Data:
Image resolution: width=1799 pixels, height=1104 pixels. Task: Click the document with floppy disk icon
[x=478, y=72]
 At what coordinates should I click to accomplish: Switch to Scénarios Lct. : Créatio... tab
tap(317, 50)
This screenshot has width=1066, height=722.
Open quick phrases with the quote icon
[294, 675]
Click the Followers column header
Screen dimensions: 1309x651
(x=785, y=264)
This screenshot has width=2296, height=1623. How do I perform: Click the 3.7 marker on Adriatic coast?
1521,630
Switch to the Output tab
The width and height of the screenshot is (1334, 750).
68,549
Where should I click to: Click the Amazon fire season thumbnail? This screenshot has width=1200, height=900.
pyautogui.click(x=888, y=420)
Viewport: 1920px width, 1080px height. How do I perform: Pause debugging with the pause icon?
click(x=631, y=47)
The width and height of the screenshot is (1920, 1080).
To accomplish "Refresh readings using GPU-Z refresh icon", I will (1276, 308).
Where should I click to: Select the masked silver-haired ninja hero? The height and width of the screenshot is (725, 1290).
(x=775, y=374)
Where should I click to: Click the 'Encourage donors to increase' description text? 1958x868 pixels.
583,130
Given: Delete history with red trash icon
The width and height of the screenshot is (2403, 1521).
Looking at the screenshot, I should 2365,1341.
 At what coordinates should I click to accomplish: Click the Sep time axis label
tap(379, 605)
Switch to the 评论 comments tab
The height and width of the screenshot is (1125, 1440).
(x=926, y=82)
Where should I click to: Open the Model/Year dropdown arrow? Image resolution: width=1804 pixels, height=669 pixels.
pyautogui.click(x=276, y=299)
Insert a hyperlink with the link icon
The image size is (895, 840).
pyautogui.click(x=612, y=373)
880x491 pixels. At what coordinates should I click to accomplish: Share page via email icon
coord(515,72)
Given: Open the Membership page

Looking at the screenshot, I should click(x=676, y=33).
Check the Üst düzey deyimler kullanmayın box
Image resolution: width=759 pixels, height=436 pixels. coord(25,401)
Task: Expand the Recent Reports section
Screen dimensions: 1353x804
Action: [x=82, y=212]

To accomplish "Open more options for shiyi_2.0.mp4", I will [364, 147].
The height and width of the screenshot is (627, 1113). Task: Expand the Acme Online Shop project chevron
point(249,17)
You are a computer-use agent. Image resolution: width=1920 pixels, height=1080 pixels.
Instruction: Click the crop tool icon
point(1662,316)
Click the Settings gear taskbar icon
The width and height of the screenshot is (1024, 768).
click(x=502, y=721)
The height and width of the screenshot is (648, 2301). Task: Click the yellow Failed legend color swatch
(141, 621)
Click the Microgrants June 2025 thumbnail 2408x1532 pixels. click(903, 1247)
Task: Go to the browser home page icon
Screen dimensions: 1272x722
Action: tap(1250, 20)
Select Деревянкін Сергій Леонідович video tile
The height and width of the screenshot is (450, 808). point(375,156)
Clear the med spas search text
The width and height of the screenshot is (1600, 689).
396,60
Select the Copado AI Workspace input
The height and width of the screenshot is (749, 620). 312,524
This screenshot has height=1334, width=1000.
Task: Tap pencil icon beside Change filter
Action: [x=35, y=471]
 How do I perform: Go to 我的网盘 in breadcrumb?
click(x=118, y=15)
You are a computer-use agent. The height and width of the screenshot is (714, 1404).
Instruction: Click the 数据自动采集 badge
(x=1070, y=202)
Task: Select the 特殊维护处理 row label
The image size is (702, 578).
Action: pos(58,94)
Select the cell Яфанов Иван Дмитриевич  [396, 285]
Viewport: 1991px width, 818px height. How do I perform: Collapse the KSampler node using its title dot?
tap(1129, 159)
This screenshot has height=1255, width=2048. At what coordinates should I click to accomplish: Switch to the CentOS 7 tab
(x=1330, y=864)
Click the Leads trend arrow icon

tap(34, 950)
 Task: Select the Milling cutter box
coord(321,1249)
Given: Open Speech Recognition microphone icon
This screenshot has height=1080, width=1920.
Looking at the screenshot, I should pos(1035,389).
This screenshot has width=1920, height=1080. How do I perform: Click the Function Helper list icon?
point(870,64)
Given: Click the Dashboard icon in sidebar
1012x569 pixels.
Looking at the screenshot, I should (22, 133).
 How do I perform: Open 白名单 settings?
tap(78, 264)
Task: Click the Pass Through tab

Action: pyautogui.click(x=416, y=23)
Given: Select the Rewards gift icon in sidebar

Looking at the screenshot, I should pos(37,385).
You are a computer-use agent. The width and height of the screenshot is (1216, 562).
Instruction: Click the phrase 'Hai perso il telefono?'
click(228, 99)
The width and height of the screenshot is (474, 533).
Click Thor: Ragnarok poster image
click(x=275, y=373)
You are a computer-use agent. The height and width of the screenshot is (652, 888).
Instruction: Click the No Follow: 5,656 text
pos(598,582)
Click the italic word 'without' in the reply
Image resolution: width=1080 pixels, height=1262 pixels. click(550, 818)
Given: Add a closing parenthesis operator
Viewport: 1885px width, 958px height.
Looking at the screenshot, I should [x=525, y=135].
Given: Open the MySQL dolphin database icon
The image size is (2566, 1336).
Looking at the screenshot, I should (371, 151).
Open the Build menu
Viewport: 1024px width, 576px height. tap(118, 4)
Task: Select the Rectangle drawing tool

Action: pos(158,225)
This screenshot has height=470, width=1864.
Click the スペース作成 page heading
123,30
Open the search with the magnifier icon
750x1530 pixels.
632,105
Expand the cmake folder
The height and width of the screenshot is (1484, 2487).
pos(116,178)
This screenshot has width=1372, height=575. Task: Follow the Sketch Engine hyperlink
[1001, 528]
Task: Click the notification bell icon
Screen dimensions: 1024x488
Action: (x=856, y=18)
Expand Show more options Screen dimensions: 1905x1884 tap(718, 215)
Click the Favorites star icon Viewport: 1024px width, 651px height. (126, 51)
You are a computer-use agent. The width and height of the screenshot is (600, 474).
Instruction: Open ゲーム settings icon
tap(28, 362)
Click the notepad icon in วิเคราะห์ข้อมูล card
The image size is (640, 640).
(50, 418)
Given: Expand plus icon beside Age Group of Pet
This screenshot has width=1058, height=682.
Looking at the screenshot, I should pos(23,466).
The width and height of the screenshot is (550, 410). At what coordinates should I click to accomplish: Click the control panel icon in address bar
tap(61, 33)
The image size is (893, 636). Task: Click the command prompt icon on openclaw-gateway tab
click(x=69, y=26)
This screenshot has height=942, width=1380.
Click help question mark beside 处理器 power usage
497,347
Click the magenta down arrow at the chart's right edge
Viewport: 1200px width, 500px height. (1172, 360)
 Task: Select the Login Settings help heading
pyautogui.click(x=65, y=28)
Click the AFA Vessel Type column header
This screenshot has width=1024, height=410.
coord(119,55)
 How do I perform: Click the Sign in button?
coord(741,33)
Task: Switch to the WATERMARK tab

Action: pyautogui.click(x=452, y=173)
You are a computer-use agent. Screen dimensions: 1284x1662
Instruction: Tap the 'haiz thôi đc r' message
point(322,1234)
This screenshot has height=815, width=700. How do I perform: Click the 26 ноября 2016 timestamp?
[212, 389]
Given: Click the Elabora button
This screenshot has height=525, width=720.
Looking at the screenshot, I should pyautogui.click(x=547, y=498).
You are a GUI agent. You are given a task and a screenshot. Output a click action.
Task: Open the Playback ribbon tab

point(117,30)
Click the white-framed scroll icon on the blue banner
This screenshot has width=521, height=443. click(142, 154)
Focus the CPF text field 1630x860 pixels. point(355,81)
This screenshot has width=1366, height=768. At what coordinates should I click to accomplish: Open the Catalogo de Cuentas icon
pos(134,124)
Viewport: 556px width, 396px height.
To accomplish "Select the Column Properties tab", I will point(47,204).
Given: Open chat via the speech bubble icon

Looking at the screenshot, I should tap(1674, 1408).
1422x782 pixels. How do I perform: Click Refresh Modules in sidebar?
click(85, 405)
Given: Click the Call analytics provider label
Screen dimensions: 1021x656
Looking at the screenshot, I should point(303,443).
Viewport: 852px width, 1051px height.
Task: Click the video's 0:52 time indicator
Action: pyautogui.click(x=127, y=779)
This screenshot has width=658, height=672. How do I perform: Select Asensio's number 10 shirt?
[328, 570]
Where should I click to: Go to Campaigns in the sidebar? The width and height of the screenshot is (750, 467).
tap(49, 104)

Problem details: Copy out the part of the listing that opens with the line containing "Insert a hyperlink with the link icon" and closes with the line containing "Image resolution: width=759", both of those lines included.

Reply:
Insert a hyperlink with the link icon
The image size is (895, 840).
pyautogui.click(x=612, y=373)
880x491 pixels. At what coordinates should I click to accomplish: Share page via email icon
coord(515,72)
Given: Open the Membership page

Looking at the screenshot, I should click(x=676, y=33).
Check the Üst düzey deyimler kullanmayın box
Image resolution: width=759 pixels, height=436 pixels. coord(25,401)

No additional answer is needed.